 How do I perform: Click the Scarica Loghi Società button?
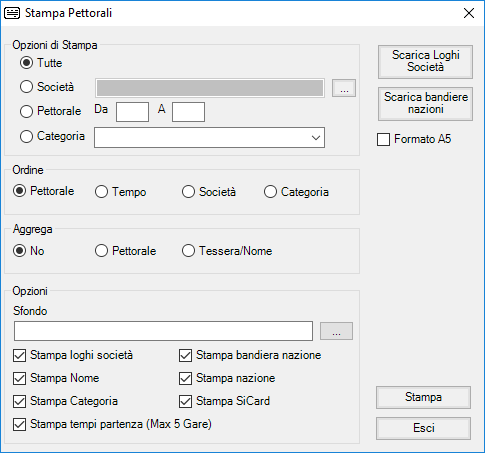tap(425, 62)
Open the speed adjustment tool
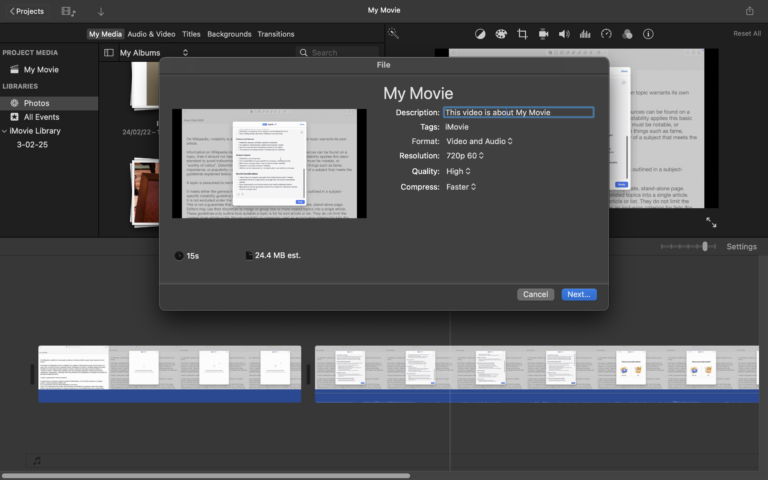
# # # # #
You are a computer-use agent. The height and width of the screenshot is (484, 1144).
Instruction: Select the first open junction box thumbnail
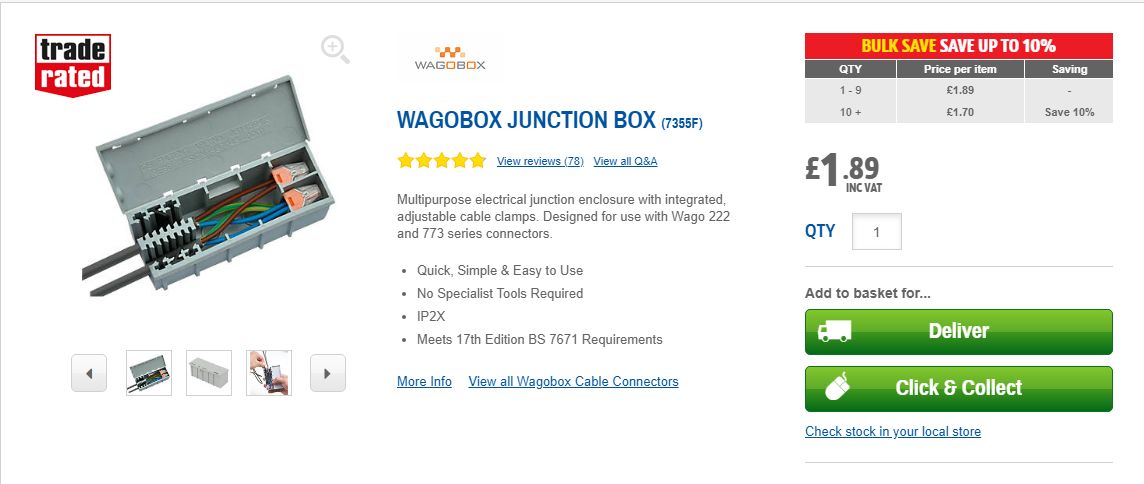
# # # # #
## Exercise brief
The required output is every line above from the one with "You are a computer-use" down to the one with "Instruction: Select the", restated word for word, ends included.

## Exercise solution
You are a computer-use agent. The height and width of the screenshot is (484, 1144).
Instruction: Select the first open junction box thumbnail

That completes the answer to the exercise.